Creating Dichotomous Valid/Missing Variables for Diagnosing Missing Data

To determine whether or not the pattern of missing data is random, we create a special diagnostic variable that indicates whether the variable is missing or valid for each case in the data set.  Each diagnostic variable is dichotomous, using the value 1 for 'Valid' and the value 0 for 'Missing'

 

Since we may need to refer back to the original variables in the course of the missing data analysis, I recommend a naming convention for the diagnostic variables that makes it easy to identify the original variable.  If the original variable name is less than eight characters, an underscore is appended to the end of the original variable name, e.g. the diagnostic variable for "race" would be "race_".  If the original variable name is eight characters, the last character is replaced with an underscore, e.g. the diagnostic variable name for "response" would be "respons_".  If replacing the last character with an underscore duplicates the name assigned to another diagnostic variable for an eight-character variable name, we drop the last two characters from the original name and append an underscore followed by a sequence letter or digit, e.g. the diagnostic variable name for "response" would be "respon_1" if we had already used the name "respons_" for a diagnostic variable.

 

When we assign variable labels to the diagnostic variables, we can add a keyword to the original variable label to designate it as a missing/valid diagnostic variable, e.g. the variable label for the diagnostic variable that had an original variable label of "Grade Level" could be "Grade Level (Valid/Missing)". 

 

We will demonstrate the process of creating dichotomous Valid/Missing variables for diagnosing missing data using the variables in the HATMISS.SAV data set.  If the copy of HATMISS.SAV that you are working with does not have variable labels and value labels, do the exercise "Applying a Data Dictionary" to apply the data labels from the HATCO.SAV data set to the HATMISS.SAV data set. A quick test for the presence of variable labels is to position the mouse over a variable name in the data editor.  If a variable label appears in a yellow tips box, a variable label has been added for that variable.

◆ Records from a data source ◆

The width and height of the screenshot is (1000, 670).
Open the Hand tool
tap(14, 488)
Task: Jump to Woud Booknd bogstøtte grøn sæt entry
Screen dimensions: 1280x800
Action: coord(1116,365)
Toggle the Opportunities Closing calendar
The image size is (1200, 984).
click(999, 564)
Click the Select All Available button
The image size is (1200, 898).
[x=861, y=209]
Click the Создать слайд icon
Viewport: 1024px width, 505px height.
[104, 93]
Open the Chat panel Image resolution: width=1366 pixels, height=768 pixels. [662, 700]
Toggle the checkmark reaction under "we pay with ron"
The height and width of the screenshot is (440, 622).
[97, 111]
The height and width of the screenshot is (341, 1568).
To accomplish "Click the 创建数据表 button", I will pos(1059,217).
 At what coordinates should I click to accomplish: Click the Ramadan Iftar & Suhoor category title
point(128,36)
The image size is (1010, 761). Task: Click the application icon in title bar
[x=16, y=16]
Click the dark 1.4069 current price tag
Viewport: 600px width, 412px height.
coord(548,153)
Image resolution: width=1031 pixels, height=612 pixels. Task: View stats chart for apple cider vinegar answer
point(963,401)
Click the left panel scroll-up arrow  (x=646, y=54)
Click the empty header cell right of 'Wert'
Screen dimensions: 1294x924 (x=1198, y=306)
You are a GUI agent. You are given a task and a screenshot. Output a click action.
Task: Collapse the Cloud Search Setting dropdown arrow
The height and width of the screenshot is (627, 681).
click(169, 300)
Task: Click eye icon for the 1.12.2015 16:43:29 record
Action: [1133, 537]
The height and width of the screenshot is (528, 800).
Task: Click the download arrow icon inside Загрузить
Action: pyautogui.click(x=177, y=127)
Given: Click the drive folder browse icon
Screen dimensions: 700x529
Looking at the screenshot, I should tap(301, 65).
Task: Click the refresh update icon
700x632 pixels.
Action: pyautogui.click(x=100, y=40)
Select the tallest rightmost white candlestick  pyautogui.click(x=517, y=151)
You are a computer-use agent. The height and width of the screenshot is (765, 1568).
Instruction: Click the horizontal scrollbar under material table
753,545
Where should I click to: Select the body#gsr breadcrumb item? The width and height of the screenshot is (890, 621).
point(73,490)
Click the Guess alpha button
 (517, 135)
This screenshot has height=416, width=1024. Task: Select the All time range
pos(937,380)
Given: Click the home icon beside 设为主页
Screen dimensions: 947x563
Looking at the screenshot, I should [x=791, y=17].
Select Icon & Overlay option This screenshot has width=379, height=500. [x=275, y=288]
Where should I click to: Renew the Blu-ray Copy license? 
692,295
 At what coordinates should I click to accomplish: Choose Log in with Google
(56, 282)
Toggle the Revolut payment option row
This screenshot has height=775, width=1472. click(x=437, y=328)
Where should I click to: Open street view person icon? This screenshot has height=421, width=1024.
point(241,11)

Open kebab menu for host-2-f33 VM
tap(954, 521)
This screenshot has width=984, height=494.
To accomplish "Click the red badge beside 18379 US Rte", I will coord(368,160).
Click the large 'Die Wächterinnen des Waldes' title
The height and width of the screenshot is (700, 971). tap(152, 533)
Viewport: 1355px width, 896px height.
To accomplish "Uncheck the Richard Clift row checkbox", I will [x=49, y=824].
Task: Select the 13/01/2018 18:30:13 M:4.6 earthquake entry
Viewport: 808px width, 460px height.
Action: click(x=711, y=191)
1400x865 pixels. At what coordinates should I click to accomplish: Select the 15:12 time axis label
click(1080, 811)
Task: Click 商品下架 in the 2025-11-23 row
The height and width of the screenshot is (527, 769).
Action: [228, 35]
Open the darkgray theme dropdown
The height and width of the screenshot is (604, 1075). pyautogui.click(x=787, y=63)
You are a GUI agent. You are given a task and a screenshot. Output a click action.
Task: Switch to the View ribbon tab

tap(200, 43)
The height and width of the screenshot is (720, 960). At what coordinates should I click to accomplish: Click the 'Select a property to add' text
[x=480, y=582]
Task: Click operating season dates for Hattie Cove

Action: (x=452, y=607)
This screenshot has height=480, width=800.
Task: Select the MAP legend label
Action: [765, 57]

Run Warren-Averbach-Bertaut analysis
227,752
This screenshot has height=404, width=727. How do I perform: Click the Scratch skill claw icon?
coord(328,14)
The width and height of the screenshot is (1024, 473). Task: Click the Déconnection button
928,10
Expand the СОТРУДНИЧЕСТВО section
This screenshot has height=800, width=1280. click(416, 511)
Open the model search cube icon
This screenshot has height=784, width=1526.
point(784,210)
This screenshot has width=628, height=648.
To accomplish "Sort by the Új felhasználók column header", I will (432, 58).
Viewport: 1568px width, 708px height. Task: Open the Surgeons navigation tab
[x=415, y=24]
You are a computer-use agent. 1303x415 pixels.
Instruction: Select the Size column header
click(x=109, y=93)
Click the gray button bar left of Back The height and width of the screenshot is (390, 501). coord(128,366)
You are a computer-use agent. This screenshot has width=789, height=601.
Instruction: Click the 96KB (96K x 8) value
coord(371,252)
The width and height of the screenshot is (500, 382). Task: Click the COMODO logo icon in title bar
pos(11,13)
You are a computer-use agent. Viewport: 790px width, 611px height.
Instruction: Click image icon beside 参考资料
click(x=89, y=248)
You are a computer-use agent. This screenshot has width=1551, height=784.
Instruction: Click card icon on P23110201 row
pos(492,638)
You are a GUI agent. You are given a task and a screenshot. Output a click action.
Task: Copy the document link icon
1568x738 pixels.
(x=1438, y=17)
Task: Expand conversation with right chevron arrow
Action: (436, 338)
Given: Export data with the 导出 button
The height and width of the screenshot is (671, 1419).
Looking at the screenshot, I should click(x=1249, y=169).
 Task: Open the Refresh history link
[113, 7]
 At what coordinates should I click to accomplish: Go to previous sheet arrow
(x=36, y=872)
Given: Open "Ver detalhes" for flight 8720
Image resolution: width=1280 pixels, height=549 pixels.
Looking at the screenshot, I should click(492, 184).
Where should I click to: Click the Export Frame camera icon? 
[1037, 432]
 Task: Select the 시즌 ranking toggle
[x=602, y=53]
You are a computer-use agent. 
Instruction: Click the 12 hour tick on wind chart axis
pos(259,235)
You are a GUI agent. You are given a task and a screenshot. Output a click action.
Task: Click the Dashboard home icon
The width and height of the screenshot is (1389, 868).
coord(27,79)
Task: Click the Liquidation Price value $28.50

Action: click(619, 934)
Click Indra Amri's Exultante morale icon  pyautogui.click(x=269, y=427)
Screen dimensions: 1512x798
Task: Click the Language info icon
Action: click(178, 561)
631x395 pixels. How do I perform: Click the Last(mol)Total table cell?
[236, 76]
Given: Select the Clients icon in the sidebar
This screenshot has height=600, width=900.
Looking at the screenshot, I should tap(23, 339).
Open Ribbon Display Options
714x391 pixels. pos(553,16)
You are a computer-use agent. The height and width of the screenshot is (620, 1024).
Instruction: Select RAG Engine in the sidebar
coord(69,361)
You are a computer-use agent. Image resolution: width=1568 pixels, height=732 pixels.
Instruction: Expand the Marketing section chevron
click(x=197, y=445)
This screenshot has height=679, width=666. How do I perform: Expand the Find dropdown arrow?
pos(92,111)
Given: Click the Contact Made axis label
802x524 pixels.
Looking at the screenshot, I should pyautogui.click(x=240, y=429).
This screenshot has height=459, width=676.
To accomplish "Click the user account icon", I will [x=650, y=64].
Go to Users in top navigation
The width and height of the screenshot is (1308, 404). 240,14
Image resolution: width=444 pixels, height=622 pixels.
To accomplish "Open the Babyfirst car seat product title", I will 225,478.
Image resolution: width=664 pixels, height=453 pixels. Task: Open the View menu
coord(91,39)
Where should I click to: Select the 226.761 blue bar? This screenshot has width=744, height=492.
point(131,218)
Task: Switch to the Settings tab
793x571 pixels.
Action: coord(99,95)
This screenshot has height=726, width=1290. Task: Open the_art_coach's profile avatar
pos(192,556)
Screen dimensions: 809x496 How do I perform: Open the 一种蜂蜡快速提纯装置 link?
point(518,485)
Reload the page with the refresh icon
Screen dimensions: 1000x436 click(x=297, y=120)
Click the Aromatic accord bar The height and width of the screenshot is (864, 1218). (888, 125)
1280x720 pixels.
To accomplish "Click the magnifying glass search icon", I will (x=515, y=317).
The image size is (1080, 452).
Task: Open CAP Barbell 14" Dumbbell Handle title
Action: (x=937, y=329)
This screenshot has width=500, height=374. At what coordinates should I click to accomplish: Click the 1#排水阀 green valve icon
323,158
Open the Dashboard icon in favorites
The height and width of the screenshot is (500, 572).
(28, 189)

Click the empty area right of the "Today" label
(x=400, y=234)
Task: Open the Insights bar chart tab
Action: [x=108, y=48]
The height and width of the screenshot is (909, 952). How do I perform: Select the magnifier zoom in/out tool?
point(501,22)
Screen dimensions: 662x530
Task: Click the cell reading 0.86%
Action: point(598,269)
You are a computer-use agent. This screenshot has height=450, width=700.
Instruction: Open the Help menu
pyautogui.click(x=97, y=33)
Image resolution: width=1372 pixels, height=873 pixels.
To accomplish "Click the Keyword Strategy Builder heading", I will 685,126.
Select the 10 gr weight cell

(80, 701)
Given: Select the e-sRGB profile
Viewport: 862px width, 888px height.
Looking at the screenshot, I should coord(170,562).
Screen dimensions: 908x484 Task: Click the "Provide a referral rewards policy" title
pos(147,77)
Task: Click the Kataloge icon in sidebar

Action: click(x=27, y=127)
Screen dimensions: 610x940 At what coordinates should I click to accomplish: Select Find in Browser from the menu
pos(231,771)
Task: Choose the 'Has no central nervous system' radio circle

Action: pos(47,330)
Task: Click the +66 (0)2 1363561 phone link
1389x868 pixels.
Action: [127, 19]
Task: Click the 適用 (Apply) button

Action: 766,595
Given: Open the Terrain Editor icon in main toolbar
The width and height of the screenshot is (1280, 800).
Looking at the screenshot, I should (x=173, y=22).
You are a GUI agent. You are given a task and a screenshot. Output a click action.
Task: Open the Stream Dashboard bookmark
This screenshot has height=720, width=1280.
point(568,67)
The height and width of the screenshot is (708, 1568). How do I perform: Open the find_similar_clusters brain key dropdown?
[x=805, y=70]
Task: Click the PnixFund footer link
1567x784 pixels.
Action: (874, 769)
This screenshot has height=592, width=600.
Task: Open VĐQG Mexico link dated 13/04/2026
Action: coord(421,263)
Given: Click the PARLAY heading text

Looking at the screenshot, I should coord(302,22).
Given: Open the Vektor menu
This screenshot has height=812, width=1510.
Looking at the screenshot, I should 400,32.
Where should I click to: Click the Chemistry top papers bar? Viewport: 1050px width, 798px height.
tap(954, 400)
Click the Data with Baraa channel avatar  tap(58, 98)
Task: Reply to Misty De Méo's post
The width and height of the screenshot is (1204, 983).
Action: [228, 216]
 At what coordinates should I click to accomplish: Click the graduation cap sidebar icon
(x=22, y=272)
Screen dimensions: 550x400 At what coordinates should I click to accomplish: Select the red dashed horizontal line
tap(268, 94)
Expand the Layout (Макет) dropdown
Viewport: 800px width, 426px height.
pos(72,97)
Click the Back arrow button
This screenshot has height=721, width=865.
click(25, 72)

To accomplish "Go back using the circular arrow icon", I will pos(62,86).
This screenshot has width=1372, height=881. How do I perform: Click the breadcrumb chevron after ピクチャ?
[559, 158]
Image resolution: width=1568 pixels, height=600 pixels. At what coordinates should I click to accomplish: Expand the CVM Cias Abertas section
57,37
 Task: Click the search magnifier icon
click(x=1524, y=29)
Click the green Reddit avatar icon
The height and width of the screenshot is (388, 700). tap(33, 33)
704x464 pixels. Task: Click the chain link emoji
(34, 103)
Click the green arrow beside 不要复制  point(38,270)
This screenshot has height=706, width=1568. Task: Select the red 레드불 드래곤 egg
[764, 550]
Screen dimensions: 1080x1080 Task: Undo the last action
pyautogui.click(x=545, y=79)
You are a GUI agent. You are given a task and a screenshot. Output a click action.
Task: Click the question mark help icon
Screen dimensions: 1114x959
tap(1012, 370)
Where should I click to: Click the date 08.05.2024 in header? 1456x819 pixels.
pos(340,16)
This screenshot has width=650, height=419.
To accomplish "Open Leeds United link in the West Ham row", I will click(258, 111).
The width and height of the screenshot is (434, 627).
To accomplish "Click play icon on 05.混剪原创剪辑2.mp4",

◆ What the task requires ◆
In the text on diagnosing missing data, what diagnostic variable name is given for "response" when "respons_" has already been used?

◆ Written answer ◆
respon_1